Homocysteine Disulphides and Vascular Disease

Mauro Iuliano,1 Gaetano De Tommaso,1 and Raffaele Ragone2

1Dipartimento di Chimica, Università Federico II, Naples, Italy
2Dipartimento delle Scienze Biologiche, Università Federico II, Naples, Italy

Received 28 October 2009; Accepted 28 October 2009

Copyright © 2009 Hindawi Publishing Corporation. This is an open access article distributed under the Creative Commons Attribution License, which permits unrestricted use, distribution, and reproduction in any medium, provided the original work is properly cited.

Abstract

The total plasma concentration of homocysteine is a marker of this amino acid's atherogenic potential.

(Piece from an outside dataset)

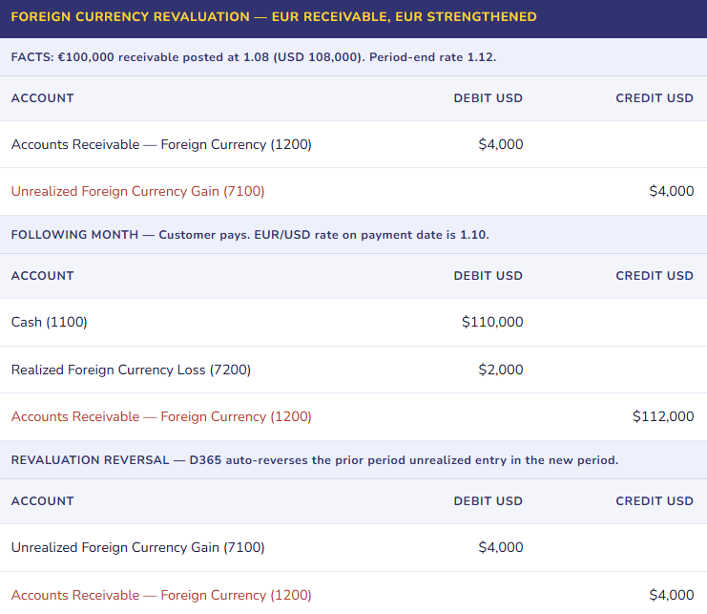
Task: Click the black Accounts Receivable — Foreign Currency (1200) entry
Action: click(x=161, y=144)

However, the homocysteine pool exists almost entirely as oxidized homocysteine equivalents (OHcyE), composed of homocystine and cysteine-homocysteine disulphides (20–30%), and protein-bound disulphide (70–80%). We have noticed that the total concentration of OHcyE in injured coronary artery tissue is higher than the aqueous solubility of homocystine (∼1.4–1.5 × 10-3 mol kg-1 versus ∼0.6 mol kg-1). Based on the measurement of the solubility of homocystine in a plasma-mimetic condition (0.17 mol kg-1 NaCl at 37°C), we have estimated that OHcyE may really reach their saturation limit in the vascular tissue (0.93–1.02 × 10-3 mol kg-1), above which their deposition as solid phase may occur. This means that significant leakage of intracellular fluid can promote OHcyE crystallization in tissue fluids, which may serve to initiate inflammation. We speculate that deposition of OHcyE crystals could damage blood vessels and act as a primer of homocysteine-triggered inflammation, thus being along the causal pathway that leads to vascular dysfunction.